MR fingerprinting IDs neurological condition in epilepsy patients in 2.5 minutes
An MR framework enabling simultaneous multiple parametric T1 and T2 proton density mapping—MR fingerprinting—can identify lesions indicative of a severe neurological condition in patients with a common form of epilepsy—all in under 150 seconds.
In this prospective study, published online June 19 in Radiology, investigators created T1 and T2 maps from MRIs of patients with drug-resistant mesial temporal lobe epilepsy (MTLE) with unilateral or bilateral hippocampal sclerosis (HS).
Participants were divided into two groups: 33 patients with MTLE and 30 healthy patients.
Results showed a diagnosis rate (ratio of HS diagnosed with a 2.5-minute MR fingerprint exam compared to standard MRI, electroencephalography and PET) of 32 of 33 that “indicates improved accuracy and sensitivity of diagnosis,” wrote first author Congyu Liao, with the College of Biomedical Engineering and Instrumental Science at Zhejiang University in China and colleagues.
In comparison, routine examinations had a diagnostic rate of 23 of 33 (69.7 percent).
MR fingerprinting also determined the final diagnosis of 33 MTLE patients.

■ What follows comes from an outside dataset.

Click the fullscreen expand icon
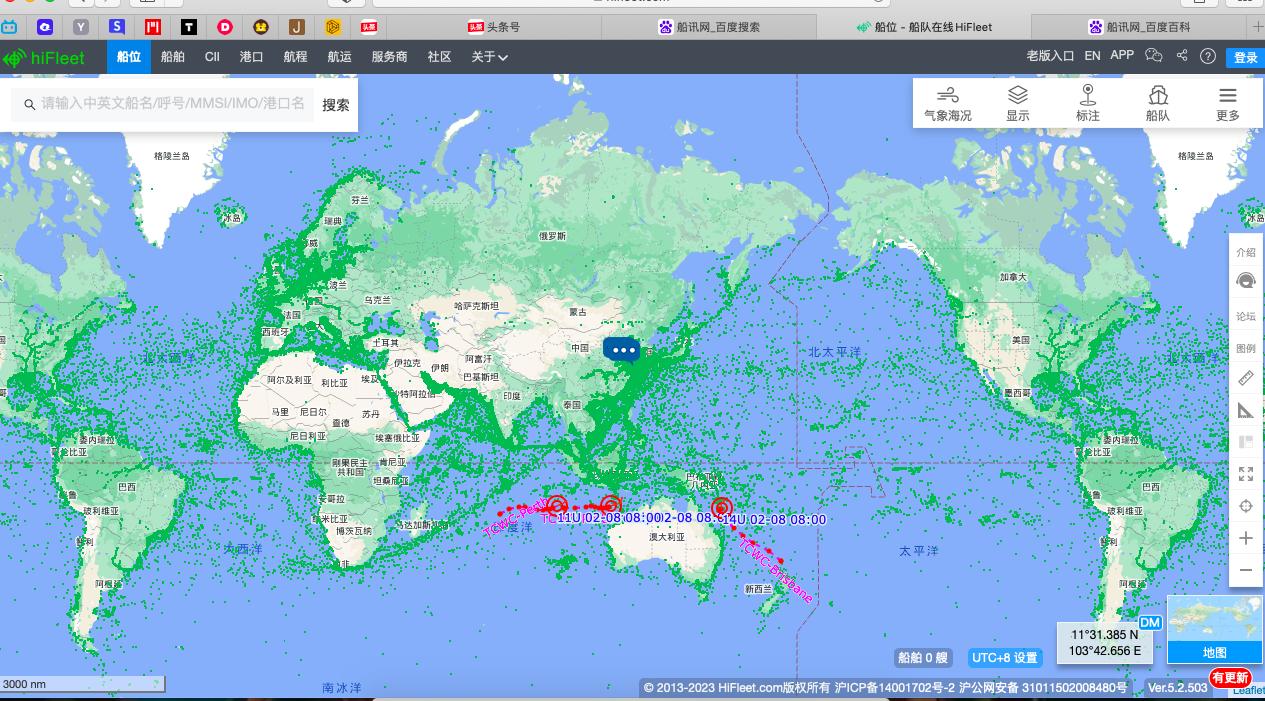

At final diagnosis, 28 patients were determined to have unilateral temporal lobe epilepsy HS and five were diagnosed with bilateral TLE-HS. Liao and colleagues wrote these findings “also demonstrate that T2 values are different between HS lesions and contralateral normal tissue, which suggests that MR fingerprinting is reliable and effective for MTLE diagnosis.”
In a related editorial, Daniela Prayer with Medical University in Vienna, believed MR fingerprinting outperformed routine examinations due to its collection of additional information obtained through tissue fraction segmentation and volumetric calculations.
While she did express concern over the shift in diagnostic ability from the individual radiologists toward the postprocessing of gathered data done by MR fingerprinting, Prayer noted the additional information could eventually personalize surgical procedures for TLE patients.
“Future presurgical workups in patients with drug-resistant epilepsy may consist of MR fingerprinting and an additional diffusion-tensor imaging sequence that depicts an individual-specific network,” Prayer wrote. “These personal networks might be used to model a tailored surgery protocol with respect to postoperative outcome.